Upstream News - Bulletin 103 (Jun 09)


The end of May brought an unexpected spike in oil prices which brought a mixed response from the industry and commentators.  After recent stability, the price of crude rose above $65 a barrel, its highest for more than six months.

  Valve wheels at an oil refinery
Image: Isado
  According to the Washington Post, opinions varied as to the reason for the spike, with theories ranging from signs of an uplift in the world economy to more drivers on the roads in the US; although Exxon Mobil's Rex Tillerson was reported as telling shareholders that there was little apparent justification for the upswing.  Meanwhile, US Energy Secretary, Steven Chu, warned that further price rises would slow economic recovery.  

However, the upswing did not arrive soon enough to prevent a slide in finished lube prices with Lube Report's George Gill noting the continued tension in prices between the major producers and the smaller independents.  BP, Chevron, ExxonMobil and ConocoPhillips were all cited as having alerted their customers to price reductions.

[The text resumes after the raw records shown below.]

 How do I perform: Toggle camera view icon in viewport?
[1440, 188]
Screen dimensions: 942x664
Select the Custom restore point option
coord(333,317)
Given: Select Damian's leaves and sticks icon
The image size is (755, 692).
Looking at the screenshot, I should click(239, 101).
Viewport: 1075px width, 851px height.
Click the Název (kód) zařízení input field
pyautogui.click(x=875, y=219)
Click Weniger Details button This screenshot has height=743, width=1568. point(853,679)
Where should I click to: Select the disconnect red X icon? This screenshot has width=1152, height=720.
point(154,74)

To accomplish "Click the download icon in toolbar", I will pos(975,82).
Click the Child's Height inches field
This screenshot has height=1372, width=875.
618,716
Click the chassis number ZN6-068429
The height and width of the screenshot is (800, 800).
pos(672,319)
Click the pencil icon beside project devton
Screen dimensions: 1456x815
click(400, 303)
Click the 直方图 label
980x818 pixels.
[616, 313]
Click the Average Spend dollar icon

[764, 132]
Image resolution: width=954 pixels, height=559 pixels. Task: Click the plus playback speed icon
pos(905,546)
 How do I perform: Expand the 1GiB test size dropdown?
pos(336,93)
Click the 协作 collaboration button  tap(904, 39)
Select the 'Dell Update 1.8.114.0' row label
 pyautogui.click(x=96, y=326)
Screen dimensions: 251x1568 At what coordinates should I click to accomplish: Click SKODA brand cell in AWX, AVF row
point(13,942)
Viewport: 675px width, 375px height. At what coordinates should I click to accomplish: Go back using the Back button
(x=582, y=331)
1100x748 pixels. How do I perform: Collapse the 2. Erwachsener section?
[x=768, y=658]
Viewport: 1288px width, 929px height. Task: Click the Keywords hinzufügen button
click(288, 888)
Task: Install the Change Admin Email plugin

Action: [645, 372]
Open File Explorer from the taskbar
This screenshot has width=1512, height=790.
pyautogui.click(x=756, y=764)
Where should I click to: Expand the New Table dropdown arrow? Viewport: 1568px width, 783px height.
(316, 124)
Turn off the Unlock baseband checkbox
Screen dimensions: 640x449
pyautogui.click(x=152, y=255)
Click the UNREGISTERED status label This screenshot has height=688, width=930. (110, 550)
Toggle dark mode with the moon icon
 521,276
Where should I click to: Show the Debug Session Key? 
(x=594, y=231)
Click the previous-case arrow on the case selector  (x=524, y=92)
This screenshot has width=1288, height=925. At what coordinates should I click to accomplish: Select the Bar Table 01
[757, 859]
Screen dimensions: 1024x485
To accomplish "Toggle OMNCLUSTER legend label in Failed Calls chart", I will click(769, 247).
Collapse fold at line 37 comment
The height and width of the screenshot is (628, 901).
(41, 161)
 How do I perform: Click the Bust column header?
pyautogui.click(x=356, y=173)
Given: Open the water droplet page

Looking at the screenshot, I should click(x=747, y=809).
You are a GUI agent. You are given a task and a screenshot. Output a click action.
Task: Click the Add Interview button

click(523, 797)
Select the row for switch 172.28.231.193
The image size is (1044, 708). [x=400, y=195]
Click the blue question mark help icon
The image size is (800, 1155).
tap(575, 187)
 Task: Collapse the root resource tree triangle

In Nigeria concern was focused on the importing of substandard base oil and lubricants by "unscrupulous sellers".  Nigeria's Minister of Petroleum Resources, Alhaji Rilwanu Lukman, called for a range of measures, including stopping the issue of Catergory ‘E' licenses to importers of base oil without blending plants, in an effort to tackle the problem.

Elsewhere there were new and potential sources of production, with Iraq's Kurdish region  bringing crude to the international market from its Taq Taq and Tawke oil fields; and Exxon, Aramco and Sinopec's joint refinery in Fujian, South East China, starting trial runs ahead of full production later in the year.